I «colpi» dati dagli agenti poi, scrive la Corte, sono rilevanti solo per la loro «dimensione stressogena», mentre è «dubbia» la loro «efficacia causale sull’evento morte». Tra i tanti «fattori stressogeni», infatti, i giudici elencano: l’arrivo dei poliziotti in via Varsavia, «il contrasto insorto con Ferrulli con la conseguente caduta a terra, l’ammanettamento», la sua «resistenza» all’azione dei poliziotti, la sua «ipertensione cronica» e la sua «ipertrofia cardiaca». In altri termini, secondo la Corte, «non può dirsi provato che se l’ammanettamento fosse stato completato dagli imputati, senza ricorrere, nella sua parte finale» ai «colpi» non si sarebbe verificato «l’arresto cardiaco».
Nelle motivazioni, inoltre, i giudici non risparmiano ‘attacchì all’operato della Procura: il pm ha seguito la «vox populi» che parlava di un uomo «ammazzato di botte», ma «la vox populi è un dato assai pericoloso, perchè il suo acritico recepimento nelle aule di giustizia può essere all’origine delle peggiori degenerazioni della giustizia».

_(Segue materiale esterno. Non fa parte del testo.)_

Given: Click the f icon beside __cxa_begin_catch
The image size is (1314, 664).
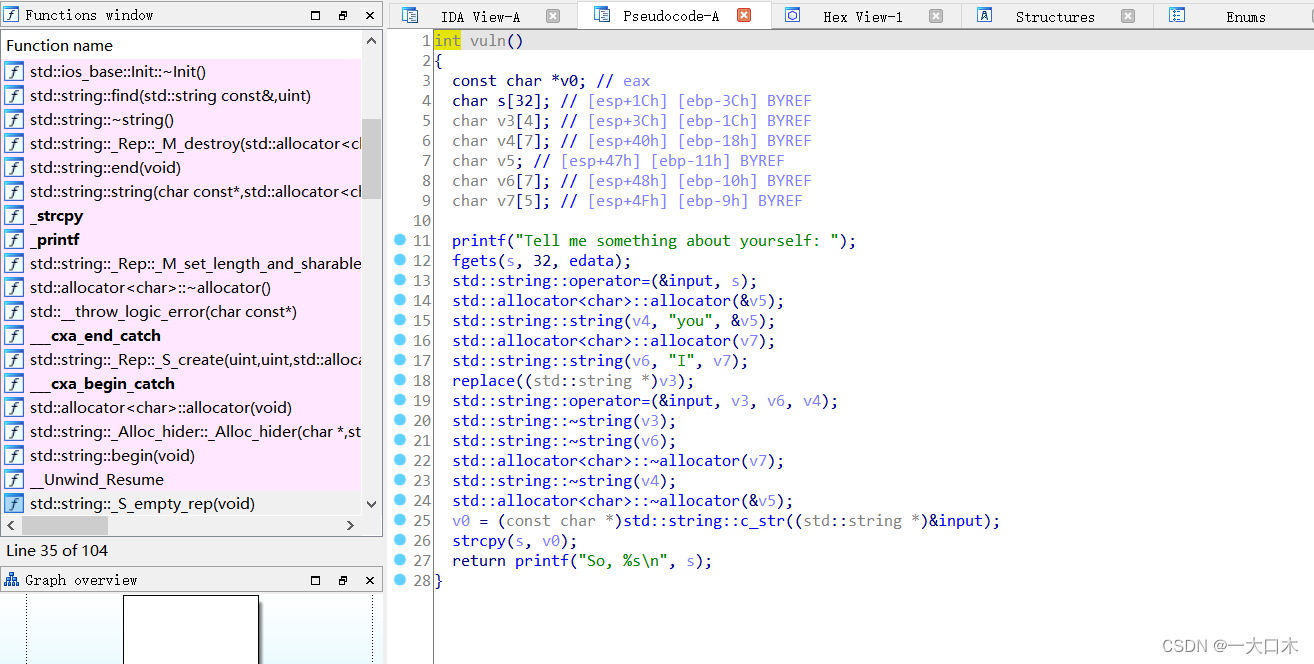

Critiche anche all’«atteggiamento» di Domenica Ferrulli, figlia di Michele, che avrebbe messo in atto un «condizionamento negativo» di alcuni testimoni. In realtà, a sentire la famiglia, il problema è stato quello di vincere l’omertà di una parte del quartiere, come è avvenuto in altri episodi che hanno visto l’irrompere sulla scena di manipoli di tutori dell’ordine violentissimo, dal caso Aldrovandi in poi. La Corte, inoltre, parla di «clamorosi errori di interpretazione» dei filmati girati da alcune persone che erano là quella sera. E «l’invocazione di aiuto» che si sente in uno dei video, spiegano i giudici, «non può di per sè fondare un giudizio di prevedibilità dell’evento lesivo derivante da un effettivo malore, ben potendo essere espressione di una simulazione volta a impedire l’arresto». Per Domenica Ferrulli, assistita come parte civile dall’avvocato Fabio Anselmo, alcune «considerazioni sul mio conto» da parte della Corte sono «gratuite e offensive». I filmati, ha aggiunto, «sono sotto gli occhi di tutti, mio padre è morto chiedendo aiuto e supplicando i poliziotti di smetterla. Sono serena – ha concluso – e vado a testa alta perchè ho fiducia nella giustizia, ride bene chi ride ultimo». La Procura, infatti, molto probabilmente farà ricorso in appello.